No obstante, la pandemia también ha hecho que pedir ayuda cueste menos que antes.
“Hemos vivido momentos dramáticos que justifican que podamos acudir a un profesional en busca de una mejoría psicológica que se vuelve cada vez más necesaria”, añade.
En el caso de los trastornos de la conducta alimentaria, es muy importante ponerse en manos de profesionales lo antes posible.
“La decisión terapéutica irá, desde el seguimiento médico ante conductas de riesgo, hasta hospitalizaciones en los casos más graves. Siempre que sea posible, se realizará el tratamiento de forma ambulatoria para asegurar la continuidad en el resto de áreas de la vida del paciente”, subraya Loreto Montero.

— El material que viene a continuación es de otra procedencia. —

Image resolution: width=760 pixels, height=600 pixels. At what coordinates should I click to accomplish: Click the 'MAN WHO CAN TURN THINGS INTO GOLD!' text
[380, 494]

“Durante mucho tiempo se tenía la creencia de que estos trastornos presentaban una baja remisión, pero esto estaba relacionado con los cortos periodos de seguimiento. Estudios recientes muestran unas tasas de recuperación total en torno al 50 %; un 30 % de los pacientes presenta una mejora parcial y en el 20 % restante la enfermedad se cronifica”, detalla.
La especialista afirma que los tiempos de recuperación también son muy variables pues oscilan entre los 2,5 y los 18 años, si bien las últimas investigaciones apuntan a una remisión elevada entre los 5 y los 8 años de seguimiento.
“Existen diversos factores de buen pronóstico, como son la edad de inicio temprana, la corta sintomatología previa al tratamiento, la buena relación paterno-filial o un nivel socioeconómico elevado. Hay, asimismo, factores de mal pronóstico, entre los que se encuentran la presencia de vómitos, el uso de laxantes, la pérdida de peso previa al tratamiento y el ejercicio compulsivo”, puntualiza.
Montero relata que, en general, los pacientes con anorexia presentan peor pronóstico que aquellos que sufren bulimia, además de una mayor tasa de mortalidad. No obstante, “es frecuente la transición diagnóstica de la anorexia a la bulimia, mientras que el proceso inverso es muy poco habitual”, expone.
Pese a todo, la psicóloga subraya que cada vez se tiene más conocimiento sobre la génesis de la enfermedad alimentaria; cada vez más agentes sociales asumen su papel preventivo y, en general, cada vez es mayor la coordinación interdisciplinaria para combatir la propagación de estas enfermedades.
“Es difícil, pero la recuperación es posible”, concluye.